One Fortune 500 financial services company spent three years trying to build a BI application that would access data from their business partners. The business partners are big banks spread all over the U.S. The effort failed, but they had to solve this problem, because it was a legal and regulatory necessity for them.

So, they had to do it with brute force. Basically, they had analysts logging into their business partners' web sites and business applications, and copying and pasting those data into Excel to deliver those reports.

Finally, we got in contact with them, and we solved that problem. Web data services can encapsulate or wrap the data silos that were residing with their business partners into services -- SOAP services, REST services, etc. -- and thereby get automated access to the data directly into the BI tool. So, the problem they tried to solve for three years could now be solved with data services, and is running really successfully in production today.

This is also where web data services technology comes into play. Who knows best what data they want? It's the analysts, right? But who delivers the data? It's the IT department.



Kobielus: Dana, before we go to the next question, I want to extend what Stefan said, because that's very important to understand this whole space. This new paradigm, where SOA is already here in advanced analytics, is enabled by mashup. I published a report recently called Mighty Mashups that talks about this trend.

You need two core things in your infrastructure to make this happen. One is data mashups. In the back end, in the infrastructure, you need to have orchestrated integration, transformations, consolidation, and joining among disparate data sets. Then, you expose those composite data objects as services through SOA.

Then, in the front end, you need to enable end users to have access to these composite data objects through a registry, or whatever you call it, that's integrated into the environments where the user actually does work, whether it's their browsers/portal, Excel, or Microsoft Office environment. So, it's the presentation mashup on the user front end, and data mashup -- a.k.a. composite data objects -- on the back end to make this vision a reality.

Gardner: So, what's been holding back this ability to use a variety of different data types, content types, and data services in relation to BI has been proprietary formats, high cost and complexity, laborious manual processes, perhaps even spreadsheets, and a little older way of presenting information. Is that fair, Stefan?

Andreasen: I think so, yes. This is also where web data services technology comes into play. Who knows best what data they want? It's the analysts, right? But who delivers the data? It's the IT department.

Tools are lacking

Today, the IT department often lacks tools to deliver those custom feeds that the line of business is asking for. But, with web data services, you can actually deliver these feeds. The data that IT is asking for is almost always data they already know, see, and work with in the business applications, with the business partners, etc. They work with the data. They see them in the browsers, but they cannot get the custom feeds. With the web data services product, IT can deliver those custom feeds in a very short time.

Let me use an example here again. This is a real story. Suppose I am the CEO of one of the largest network equipment manufacturers in the world. I am running a really complex business, where I need to understand the sales figures and the distribution model. I possibly have hundreds of different systems and variables I need to look at to run my business.

Another fact is I am busy. I travel a lot. I'm often in the airport or where I don't have access to my systems. When I finally get access, I have to open my laptop, get on the 'Net’, and pull out my report.

What we did here was we took our product, service enabled the relevant reports, built a Blackberry front end to that, and delivered that in three hours, from start to end. So, suddenly, in a very agile fashion, the CEO could reach his target and look at his data anywhere he had wireless access.

● **TASK PROMPT**
Answer these questions about the web data services discussion:
1. How many years did the Fortune 500 financial services company spend trying to build its BI application?
2. What report did Kobielus say he recently published?
3. How long did it take, from start to end, to deliver the service-enabled reports with a Blackberry front end for the CEO?

● **DATA SHOWN**
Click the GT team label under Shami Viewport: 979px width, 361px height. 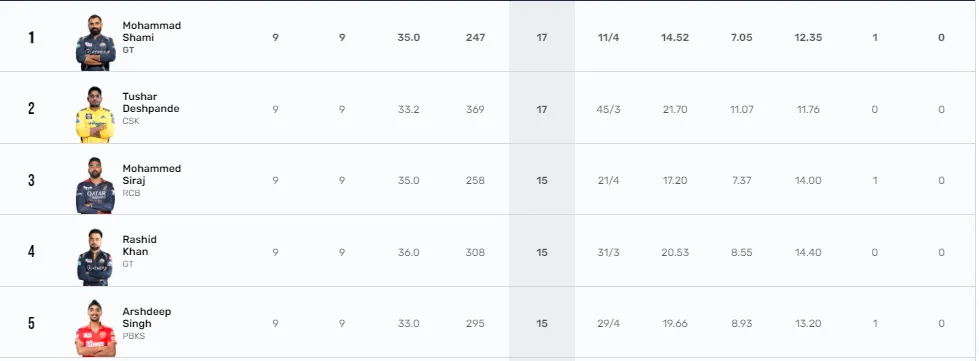pyautogui.click(x=128, y=50)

● **OUTPUT BELOW**
1. Three years.
2. Mighty Mashups.
3. Three hours.